Multiple Sclerosis is an autoimmune disease that affects the nervous system. It’s a disease where the brain has difficulty communicating with the rest of the body. Simple things that you take for granted like being able to move your hands a certain way, walking, even scratching your head or tying your shoes are things you can’t do properly when you have MS.
Unfortunately the cause of MS is still unknown. The disease attacks the myelin coating around nerve fibers in the central nervous system, as well as the nerve fibers themselves. Women are more prone to the disease than men and most people can develop the disease between the ages of 20 and 50.
There have been various studies to see if they can find patterns and they have found a couple interesting ones. MS is more prominent in geographical areas that are farther from the equator. Evidence suggests that vitamin D plays an important role. People that live closer to the equator tend to have higher amounts of vitamin D, which is thought to support the immune function and may help protect against immune diseases like MS.

Data shown –
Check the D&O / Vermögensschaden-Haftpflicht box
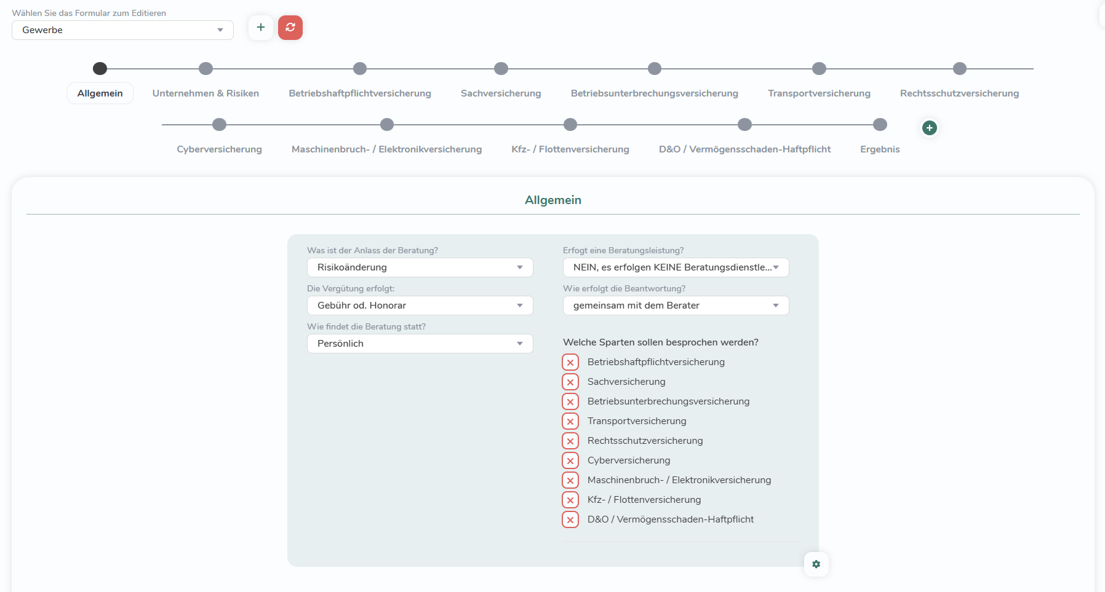Image resolution: width=1105 pixels, height=592 pixels. coord(570,520)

Exercises –
A. In the passage on multiple sclerosis, between what ages can most people develop the disease?
B. Retype the passage on multiple sclerosis, everything from "Multiple Sclerosis is" down to "you have MS.".
C. Extend the passage on multiple sclerosis, continuing on from its final sentence.

Responses –
A. Between the ages of 20 and 50.

B.
Multiple Sclerosis is an autoimmune disease that affects the nervous system. It’s a disease where the brain has difficulty communicating with the rest of the body. Simple things that you take for granted like being able to move your hands a certain way, walking, even scratching your head or tying your shoes are things you can’t do properly when you have MS.

C.
Smoking can also increase the risk of developing MS and it’s associated with having a more aggressive form of MS. Quitting smoking can actually slow the progression of the disease. There are also numerous viruses, bacteria and microbes that occur during childhood that might trigger for the disease, but none have been definitely proven to be a cause of the disease.
What Are the Symptoms?
- Weakness, numbness, loss of balance, muscle spasms in the arms or legs
- Frequently tripping or falling
- Vision problems, blurred vision, loss of color vision, eye pain, and blindness
- Speech problems, slurred speech and even trouble swallowing
- Unable to solve simple problems and problems concentrating
- Loss of bladder control, like not being able to control when you have to go to the bathroom
- Fatigue, feeling tired even after you’ve had 8 hours of sleep
If you have any of these symptoms, don’t hesitate and get medical attention immediately. Some of the symptoms like numbness in the arms and slurring speech can be associated with a stroke. If you think you have MS, get tested. Your doctor will ask for your medical history and you will get a neurological exam to diagnose MS. More than 90% of people with the disease have scar tissue that shows up when they get an MRI. Your doctor can also do a spinal tap to check for abnormalities in the fluid that’s in the brain and spinal cord. This is a life-changing disease, so the sooner you get diagnosed and get treatment, the better.